The coincidence of timing cannot be overstated. Before accusing Iran of downing the helicopter, Trump had expressed renewed optimism over negotiations with Iran. "We have a good chance" of signing a deal in "two or three days," Trump said. He had brokered a renewed ceasefire between Iran and Israel that same weekend, after the two countries exchanged strikes overnight in the most serious escalation since the ceasefire was declared on April 8. Trump had positioned himself, politically and personally, as the man who was finally going to end the war his administration started. Iran's leadership read the transcript. They were sure that a president so publicly invested in a deal would be unlikely to let a downed Apache stand in the way of one.

The danger was not that the United States would respond militarily. It already has. The danger was that Washington then returns to the negotiating table without having changed the fundamental dynamic: Tehran's conviction that the United States needs a deal more than it needs credibility. Every time Iran escalates and America retaliates proportionally before resuming talks, the message Tehran receives is not "do not push us" but "push us and we will absorb the cost."

Trump has repeatedly suggested the two sides are close to a deal in the weeks since they agreed to a ceasefire, but so far no agreement materialized. Yet the framework survives each rupture precisely because Trump publicly insists it must.

That is not leverage. That is a hostage.

This pattern has a history. Throughout the 1980s, Iran learned that the United States would absorb significant provocation when the political cost of escalation exceeded the political cost of restraint. The Islamic Republic has never forgotten that lesson. What it is testing now is whether an administration that launched a historic war against it in February can be maneuvered, through calibrated pressure, into a deal that relieves enough sanctions and restores enough legitimacy to keep the regime functional for another generation.

The Iran-Israel dimension compounds this. Israel launched strikes on Beirut's southern suburbs without warning, triggering an Iranian missile response against northern Israel. Trump demanded both sides stop. But the exchange exposed a structural vulnerability: Israel's operation against Hezbollah in Lebanon is not covered by the U.S.-Iran truce, yet Iran treats Israeli action as a legitimate trigger for direct Iranian response, with the Strait of Hormuz as the lever it can squeeze whenever it wants Washington's full attention.

Iran's Quds Force commander said a "new security belt of the resistance" would be established from the Strait of Hormuz to the Bab al-Mandab. If that sentence does not concentrate minds in Washington and Riyadh simultaneously, nothing will. The Strait, through which around a fifth of global oil production flows, remains difficult to navigate freely without Iranian approval.

The administration should make explicit to Tehran, through back channels and through posture, that any further kinetic pressure against American forces will not be met with proportional retaliation followed by resumed negotiations. That when Hegseth said "CENTCOM will be busy tonight because we are going to hit Iran hard," he did not mean only that the strikes are “not to restart the war but to set the terms for a deal".

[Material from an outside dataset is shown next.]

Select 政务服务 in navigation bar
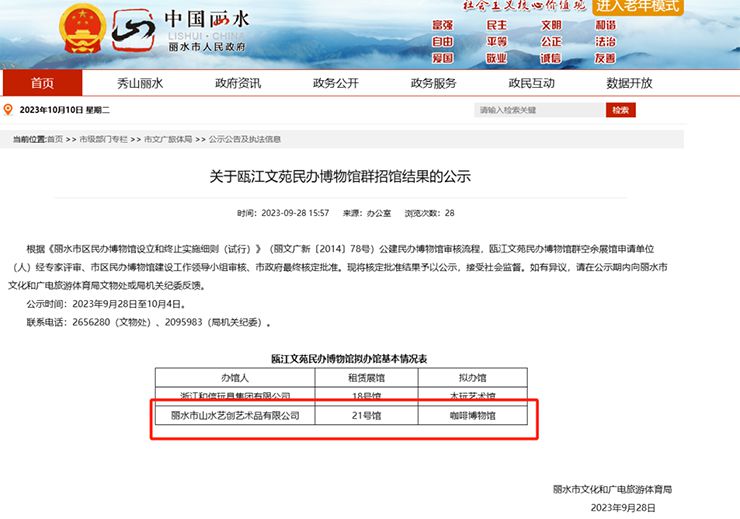 [433, 83]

Talks must be formally suspended until Iran demonstrates, through action and not rhetoric, a willingness to operate in good faith. Specifically, Washington should condition the resumption of any deal framework on a verified, 30-day moratorium on Iranian drone and missile activity throughout the Strait of Hormuz corridor.

A deal signed under duress, with Tehran pricing each concession through military incident, will be worth precisely what Iran's signature on the JCPOA proved to be worth: nothing at all.

The Apache went down over the Strait of Hormuz. The question is whether American credibility goes down with it.